Arthurs Pass National ParkThe Arthurs Pass National Park
It is managed by the Department of Conservation and operates a depository, management and information center in the Arthur's Pass town. There are the following geographic characteristics of the park: Part of the South Island's major division, comprising the following mountain pass - Harman, Waimakariri Col, Arthur's self, Goat (on the Mingha-Deception Route), Tarahuna, Worsley, Minchin and Harper.
Waimakariri River spring, very near the Waimakariri Falls Hut. Countless affluents of the Waimakariri River, among them the rivers Bealey, Poulter, Hawdon, White, Crow and Anticrow. The Taramakau River has a number of affluents, among them the Otira, Deception and Otehake Rivers. This park is ideal for hiking, ski touring, hiking and hunt.
Arthur's Pass National Park has an unhappy record as one of the most treacherous national park in New Zealand. In the first three month of 2006 alone, two dead were strolling through the park. Although no formally based research has been undertaken, the tramp association and the ongoing Arthur's Pass association are given the impression that the combined effect of rugged mountain scenery and good access is helping to increase the high mortality and casualty rates.

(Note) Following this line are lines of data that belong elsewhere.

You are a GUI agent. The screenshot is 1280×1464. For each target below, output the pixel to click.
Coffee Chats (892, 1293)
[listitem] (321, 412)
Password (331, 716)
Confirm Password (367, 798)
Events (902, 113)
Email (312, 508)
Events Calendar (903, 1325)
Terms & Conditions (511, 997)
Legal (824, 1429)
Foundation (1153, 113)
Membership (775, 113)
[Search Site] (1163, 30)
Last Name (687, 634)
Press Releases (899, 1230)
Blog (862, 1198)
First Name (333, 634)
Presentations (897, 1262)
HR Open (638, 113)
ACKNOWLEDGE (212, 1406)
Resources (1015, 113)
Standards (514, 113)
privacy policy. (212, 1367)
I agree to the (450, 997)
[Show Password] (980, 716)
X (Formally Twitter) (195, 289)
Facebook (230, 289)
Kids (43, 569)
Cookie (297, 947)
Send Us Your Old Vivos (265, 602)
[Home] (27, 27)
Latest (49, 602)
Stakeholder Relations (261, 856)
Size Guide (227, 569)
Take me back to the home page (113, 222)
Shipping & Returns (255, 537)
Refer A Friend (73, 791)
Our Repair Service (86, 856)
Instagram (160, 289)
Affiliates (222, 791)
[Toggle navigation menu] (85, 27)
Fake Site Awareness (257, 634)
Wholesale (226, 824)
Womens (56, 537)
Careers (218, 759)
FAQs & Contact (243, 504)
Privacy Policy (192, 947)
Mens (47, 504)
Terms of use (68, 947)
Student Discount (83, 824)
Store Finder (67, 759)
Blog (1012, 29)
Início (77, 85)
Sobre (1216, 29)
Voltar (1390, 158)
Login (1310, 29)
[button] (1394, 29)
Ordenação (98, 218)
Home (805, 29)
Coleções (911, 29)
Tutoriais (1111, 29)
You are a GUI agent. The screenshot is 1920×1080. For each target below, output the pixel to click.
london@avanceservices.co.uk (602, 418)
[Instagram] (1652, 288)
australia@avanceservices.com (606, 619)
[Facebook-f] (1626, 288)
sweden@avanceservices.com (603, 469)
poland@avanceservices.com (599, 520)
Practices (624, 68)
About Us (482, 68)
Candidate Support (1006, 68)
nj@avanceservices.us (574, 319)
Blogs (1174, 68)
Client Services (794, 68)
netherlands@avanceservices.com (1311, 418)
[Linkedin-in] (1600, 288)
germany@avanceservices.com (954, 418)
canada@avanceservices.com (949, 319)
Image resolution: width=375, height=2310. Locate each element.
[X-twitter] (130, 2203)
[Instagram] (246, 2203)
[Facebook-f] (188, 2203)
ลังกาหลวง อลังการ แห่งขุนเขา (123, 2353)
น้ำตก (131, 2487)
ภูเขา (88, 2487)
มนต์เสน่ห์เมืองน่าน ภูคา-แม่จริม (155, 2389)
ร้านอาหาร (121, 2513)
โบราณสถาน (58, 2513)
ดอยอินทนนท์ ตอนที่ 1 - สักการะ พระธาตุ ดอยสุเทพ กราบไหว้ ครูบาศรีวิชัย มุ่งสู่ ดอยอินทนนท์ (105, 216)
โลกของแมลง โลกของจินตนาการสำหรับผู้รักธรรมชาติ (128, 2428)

There are some very demanding landscapes in the hills around Arthur's Pass. Sign-posted daily hikes in the park, all of which are easy to reach from the Arthur's Pass parking lots, lead to uphill stretches of around 1000 meters and extend over several long hikes far beyond the treeline. Often there are rocks and rocks and most of the streams that run down the mountain fall over falls at one place or another.
In addition, there are a number of more difficult itineraries within the park that demand a high degree of climbing skills and the use of rope and other outfitting. To put it briefly, the safe crossing of the site demands at least a modest amount of expertise, know-how and gear, as it is a real "back country".
Arthur's Pass National Park is also only a few hour's drive from Christchurch, the biggest town on New Zealand's South Island. The ease of entry for New Zealand travellers and the immediate accessibility of the hill paths from the villages (as opposed to many other parts of the Alps where travelling to the hills takes a whole tag or more of tramping over gentler terrains, which tends to discourage the less trained hitchhiker) seems to result in a greater number of unschooled people exceeding their ability and risking their lives.
People trapped above the timberline in poor visibility with inadequate clothes and/or nourishment are suffering from undercooling; people try an ascent that demands skills or gear they do not have, and often get trapped on a rocky outcrop or bluff, cannot return or move because of the slope of the ground, and often face the problem of poor visibility or undercooling;
People try an ascent that demands skills or gear they don't have, and try a maneuver that leads to a serious or deadly drop; people get themselves or confuse themselves, often due to changes in wheather, loose track, or try to take a short cut, and drop seriously or fatally.